Everyone has large photo collections these days. How can you intelligently find all pictures in which your dog appears? How can you find all pictures in which you are frowning? Can we make cars smart, e.g., can the car drive you to school while you finish your last homework? How can a home robot understand the environment, e.g., switch on a tv when being told so and serve you dinner? If you take a few pictures of your living room, can you reconstruct it in 3D (which allows you to render it from any new viewpoint and thus allows you to create a "virtual tour" of your room)? Can you reconstruct it from one image alone? How can you efficiently browse your home movie collection, e.g. find all shots in which Tom Cruise is chasing a bad guy?

This class is an introduction to fundamental concepts in image understanding, the subdiscipline of artificial intelligence that tries to make the computers "see". It will survey a variety of interesting vision problems and techniques. Specifically, the course will cover image formation, features, object and scene recognition and learning, multi-view geometry and video processing. Since Kinect is popular these days, we will also try to squeeze recognition with RGB-D data into the schedule. The goal of the class will be to grasp a number of computer vision problems and understand basic approaches to tackle them for real-world applications.

Prerequisites: A second year course in data structures (e.g., CSC263H), first year calculus (e.g., MAT135Y), and linear algebra (e.g., MAT223H) are required. Students who have not taken CSC320H will be expected to do some extra reading (e.g., on image gradients). Matlab will extensively used in the programming excercises, so any prior exposure to it is a plus (but not a requirement).

back to top

When emailing us, please put CSC420 in the subject line.

Information Sheet

The information sheet for the class is available here.

Programming Language(s)

You are expected to do some programming assignments for the class. You can code in either Matlab, Python or C. However, in class we will provide the examples and functions in Matlab. Note also that most Computer Vision code online is in Matlab so it's useful to learn it. Knowing C is only a plus since you can interface your C code to Matlab via "mex".

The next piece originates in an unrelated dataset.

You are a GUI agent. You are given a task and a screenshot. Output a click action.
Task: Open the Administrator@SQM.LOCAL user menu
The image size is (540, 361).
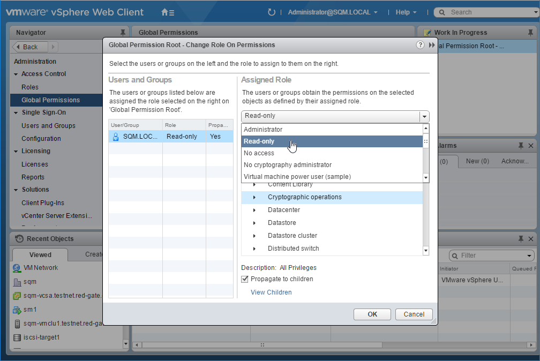coord(332,12)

Please make sure you have access to MATLAB with the Image Processing Toolbox installed.

Forum

This class uses piazza. On this webpage, we will post announcements and assignments. The students will also be able to post questions and discussions in a forum style manner, either to their instructors or to their peers.

Please sign up here in the beginning of class.

back to top

We will not directly follow any textbook, however, we will require some reading in the textbook below. Additional readings and material will be posted in the schedule table as well as the resources section.

back to top

Each student is expected to complete five assignments which will be in the form of problem sets and programming problems, and complete a project.

Assignments

Assignments will be given every two weeks. They will consist of problem sets and programming problems with the goal of deepening your understanding of the material covered in class. All solutions and programming should be done individually. There will be five assignments altogether, each worth 10% of the final grade.

Submission: Solutions to the assignments should be submitted through CDF. The preferred format is PDF, but we will also accept Word. Unless stated otherwise in the Assignments' instructions include the code (for exercises that ask for code) within the solution document. An ideal example of how the code can be included can be found here. We also don't mind if you print-screen your matlab functions and include the pictures as long as they are of good quality to be read. If you are using Matlab's built-in functions within your code you should not include them. But include all your code.

Deadline: The solutions to the assignments should be submitted by 11.59pm on the date they are due. Anything from 1 minute late to 24 hours will count as one late day.

Lateness policy: Each student will be given a total of 3 free late days. This means that you can hand in three of your assignments one day late, or one assignment three days late. It is up to you to make a good planning of your work. After you have used your 3 day budget, your late assignments will not be accepted.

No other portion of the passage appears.